When in the first book of the Physics Aristotle gives his own account of the principles of the coming to be and being of those things which are as a result of a change, he begins by noting that when we speak of a change, we sometimes use simple, sometimes complex terms. Consider the following statements. (1) Man becomes musical. (2) The nonmusical becomes musical. (3) The non-musical man becomes a musical man. In (1) and (2), that to which the change is attributed and the term of the change are expressed simply. In (3) both are complex or composite. Various other differences between these expressions of a change are pointed out. In the case of (2) and (3), besides the mode of expression given, we could use the form, From X, Y comes to be. For example, From non-musical, musical comes to be; From the non-musical man, musical man comes to be. In the case of (1), however, we would not so readily say, From man, musical comes to be. Our way of speaking suggests this difference between our three original expressions: the grammatical subjects of (2) and (3) are non-permanent terms of the change. Non-musical ceases to be when musical has come to be. The subject of (1) is permanent; man does not cease to be when the change has reached its term.{29} On this basis, Aristotle asks us to notice that any change involves a subject which persists throughout the change and is that to which the change is attributed. Moreover, although the subject of (1) is simple and permanent, it must be understood in a dual manner. For it is at once the subject of the change and lacking that which will be its as the result of the change.{30}

    Aristotle wants now to show that any natural change involves a subject which persists throughout the change. How will he do this? His method, St Thomas points out, is induction.{31} It is up to the metaphysician to prove that there is a subject of unqualified becoming;{32} the natural philosopher arrives at the generality by an induction from the various kinds of change. The fact that the induction is made is sufficient indication that the previous analysis is not thought to have arrived at the general truth. It is important to bear this in mind: fieri applies to changes in different categories and cannot, therefore, be a univocal term. The previous analysis has shown that a permanent subject is involved in such changes as a man's becoming musical. Moreover, this suggests something about other things which are said to come to be, even though they are patently different changes from the acquisition of an accident. We say of Socrates that he has come to be; that before he came to be he simply speaking was not.

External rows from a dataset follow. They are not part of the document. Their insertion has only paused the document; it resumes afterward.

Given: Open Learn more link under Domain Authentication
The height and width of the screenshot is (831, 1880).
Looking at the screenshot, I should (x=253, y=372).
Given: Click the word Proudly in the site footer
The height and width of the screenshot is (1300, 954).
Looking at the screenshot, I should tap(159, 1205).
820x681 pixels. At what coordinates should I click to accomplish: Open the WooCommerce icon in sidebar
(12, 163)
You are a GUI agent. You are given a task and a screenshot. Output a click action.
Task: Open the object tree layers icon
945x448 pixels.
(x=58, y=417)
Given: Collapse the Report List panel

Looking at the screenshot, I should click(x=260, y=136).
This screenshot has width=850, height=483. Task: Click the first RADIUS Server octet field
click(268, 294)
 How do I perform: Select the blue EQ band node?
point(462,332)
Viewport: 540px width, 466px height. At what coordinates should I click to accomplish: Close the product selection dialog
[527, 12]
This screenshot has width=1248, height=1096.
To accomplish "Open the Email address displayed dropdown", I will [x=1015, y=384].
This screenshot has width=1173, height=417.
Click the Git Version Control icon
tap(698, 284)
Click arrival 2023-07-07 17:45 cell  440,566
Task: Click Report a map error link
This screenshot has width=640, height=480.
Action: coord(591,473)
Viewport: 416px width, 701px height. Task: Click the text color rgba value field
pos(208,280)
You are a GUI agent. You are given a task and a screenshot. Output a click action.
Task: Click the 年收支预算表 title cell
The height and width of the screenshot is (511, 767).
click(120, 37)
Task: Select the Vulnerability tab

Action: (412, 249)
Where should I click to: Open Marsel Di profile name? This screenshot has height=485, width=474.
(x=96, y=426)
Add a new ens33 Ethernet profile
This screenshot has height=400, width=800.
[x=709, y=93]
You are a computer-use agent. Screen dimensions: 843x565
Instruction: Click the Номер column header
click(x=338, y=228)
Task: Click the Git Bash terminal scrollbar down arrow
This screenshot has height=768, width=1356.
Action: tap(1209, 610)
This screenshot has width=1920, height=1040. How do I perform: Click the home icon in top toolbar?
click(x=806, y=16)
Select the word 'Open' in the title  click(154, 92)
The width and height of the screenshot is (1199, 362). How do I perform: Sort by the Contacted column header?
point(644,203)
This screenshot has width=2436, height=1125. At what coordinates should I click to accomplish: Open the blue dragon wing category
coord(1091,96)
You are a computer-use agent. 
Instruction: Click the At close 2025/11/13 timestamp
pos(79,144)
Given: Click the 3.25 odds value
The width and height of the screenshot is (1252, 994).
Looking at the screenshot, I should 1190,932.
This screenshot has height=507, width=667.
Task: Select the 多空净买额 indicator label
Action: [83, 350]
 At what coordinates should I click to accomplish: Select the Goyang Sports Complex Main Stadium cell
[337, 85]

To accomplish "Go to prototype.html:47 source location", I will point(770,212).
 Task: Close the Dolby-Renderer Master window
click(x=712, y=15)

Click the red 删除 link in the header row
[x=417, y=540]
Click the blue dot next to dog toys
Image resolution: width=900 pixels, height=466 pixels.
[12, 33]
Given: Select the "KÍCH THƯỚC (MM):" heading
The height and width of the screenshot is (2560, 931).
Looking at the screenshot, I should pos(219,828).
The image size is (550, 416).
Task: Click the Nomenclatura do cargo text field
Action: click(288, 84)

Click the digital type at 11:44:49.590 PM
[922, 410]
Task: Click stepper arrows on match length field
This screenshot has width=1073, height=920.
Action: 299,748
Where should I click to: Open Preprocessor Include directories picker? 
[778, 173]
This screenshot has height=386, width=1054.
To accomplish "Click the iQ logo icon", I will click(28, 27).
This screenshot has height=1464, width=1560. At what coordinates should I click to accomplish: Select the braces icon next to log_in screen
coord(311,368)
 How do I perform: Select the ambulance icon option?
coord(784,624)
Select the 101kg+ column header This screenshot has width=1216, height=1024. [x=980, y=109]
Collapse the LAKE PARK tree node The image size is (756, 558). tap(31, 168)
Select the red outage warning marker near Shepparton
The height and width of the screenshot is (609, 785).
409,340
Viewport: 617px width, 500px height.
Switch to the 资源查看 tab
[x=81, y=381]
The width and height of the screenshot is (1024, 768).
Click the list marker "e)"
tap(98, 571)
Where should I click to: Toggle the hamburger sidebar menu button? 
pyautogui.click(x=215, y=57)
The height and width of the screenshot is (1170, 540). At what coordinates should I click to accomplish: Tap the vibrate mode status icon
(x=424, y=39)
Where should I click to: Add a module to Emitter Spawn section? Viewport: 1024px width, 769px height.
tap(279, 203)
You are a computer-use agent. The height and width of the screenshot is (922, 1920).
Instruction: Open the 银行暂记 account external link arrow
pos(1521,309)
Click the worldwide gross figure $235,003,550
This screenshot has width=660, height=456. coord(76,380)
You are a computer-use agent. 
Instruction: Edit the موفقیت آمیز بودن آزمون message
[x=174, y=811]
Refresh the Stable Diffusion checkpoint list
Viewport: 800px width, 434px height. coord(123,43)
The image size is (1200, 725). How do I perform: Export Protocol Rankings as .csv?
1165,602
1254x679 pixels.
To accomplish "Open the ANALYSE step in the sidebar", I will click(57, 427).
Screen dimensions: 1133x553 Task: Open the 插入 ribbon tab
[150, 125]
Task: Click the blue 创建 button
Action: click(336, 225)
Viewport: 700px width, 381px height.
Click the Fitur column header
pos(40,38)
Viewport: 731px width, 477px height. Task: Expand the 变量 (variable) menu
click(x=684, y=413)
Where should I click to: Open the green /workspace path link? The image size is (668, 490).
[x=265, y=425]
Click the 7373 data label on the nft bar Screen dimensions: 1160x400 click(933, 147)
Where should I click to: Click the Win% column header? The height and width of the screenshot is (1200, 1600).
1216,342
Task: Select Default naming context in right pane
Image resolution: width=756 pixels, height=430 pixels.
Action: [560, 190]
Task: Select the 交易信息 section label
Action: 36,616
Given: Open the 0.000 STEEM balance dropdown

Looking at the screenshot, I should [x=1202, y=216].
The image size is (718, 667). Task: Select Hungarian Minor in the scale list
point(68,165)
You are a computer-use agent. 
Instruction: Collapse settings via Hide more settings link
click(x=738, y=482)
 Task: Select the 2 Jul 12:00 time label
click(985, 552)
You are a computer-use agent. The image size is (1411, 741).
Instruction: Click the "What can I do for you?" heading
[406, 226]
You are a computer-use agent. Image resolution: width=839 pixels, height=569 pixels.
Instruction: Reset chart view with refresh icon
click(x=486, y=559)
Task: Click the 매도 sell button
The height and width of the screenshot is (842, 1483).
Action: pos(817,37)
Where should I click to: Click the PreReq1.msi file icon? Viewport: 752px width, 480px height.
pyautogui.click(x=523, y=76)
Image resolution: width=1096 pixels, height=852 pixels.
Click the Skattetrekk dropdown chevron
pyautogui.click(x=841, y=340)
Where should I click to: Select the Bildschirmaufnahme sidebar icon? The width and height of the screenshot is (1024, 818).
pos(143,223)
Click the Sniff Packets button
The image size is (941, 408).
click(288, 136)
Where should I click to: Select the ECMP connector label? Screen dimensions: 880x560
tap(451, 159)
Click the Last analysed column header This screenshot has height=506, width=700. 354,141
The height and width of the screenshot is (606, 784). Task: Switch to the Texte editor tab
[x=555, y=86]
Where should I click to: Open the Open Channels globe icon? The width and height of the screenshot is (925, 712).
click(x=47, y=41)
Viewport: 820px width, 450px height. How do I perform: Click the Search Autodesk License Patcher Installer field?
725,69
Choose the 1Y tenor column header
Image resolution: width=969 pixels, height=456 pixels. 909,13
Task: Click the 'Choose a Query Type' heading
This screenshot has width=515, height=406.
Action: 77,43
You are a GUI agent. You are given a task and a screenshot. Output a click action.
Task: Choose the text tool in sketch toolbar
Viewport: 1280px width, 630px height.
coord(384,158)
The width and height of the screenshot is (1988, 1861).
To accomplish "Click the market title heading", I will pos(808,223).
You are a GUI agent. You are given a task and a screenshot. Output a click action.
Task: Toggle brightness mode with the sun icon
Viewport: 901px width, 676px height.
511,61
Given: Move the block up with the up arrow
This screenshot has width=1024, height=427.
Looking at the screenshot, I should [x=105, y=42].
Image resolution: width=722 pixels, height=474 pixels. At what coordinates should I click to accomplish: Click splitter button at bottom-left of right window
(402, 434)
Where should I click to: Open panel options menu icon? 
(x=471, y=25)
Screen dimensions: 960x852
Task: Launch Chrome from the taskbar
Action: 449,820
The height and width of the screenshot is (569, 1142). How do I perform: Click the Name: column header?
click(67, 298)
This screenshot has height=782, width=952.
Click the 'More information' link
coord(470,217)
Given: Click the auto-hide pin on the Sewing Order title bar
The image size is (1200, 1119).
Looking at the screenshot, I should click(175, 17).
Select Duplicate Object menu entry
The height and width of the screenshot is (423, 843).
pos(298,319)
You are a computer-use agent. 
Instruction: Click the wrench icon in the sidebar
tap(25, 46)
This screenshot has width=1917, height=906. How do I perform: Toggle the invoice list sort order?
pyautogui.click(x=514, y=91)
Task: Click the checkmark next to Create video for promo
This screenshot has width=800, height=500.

Only here is absolute change attributed to Socrates, for Socrates comes to be only in a certain respect when he grows, blushes, learns to play the violin and moves from place to place. Is there a subject of such absolute or unqualified change as that whereby Socrates comes to be? "Sed etiam in substantiis, si quis considerat, manifestum fit quod fiunt ex subiecto: videlicet enim quod plantae et animalia fiunt ex semine."{33} "Seed" here is not the permanent subject, but rather a sign that such a subject is involved. The question remains, how do we know that such a subject is involved?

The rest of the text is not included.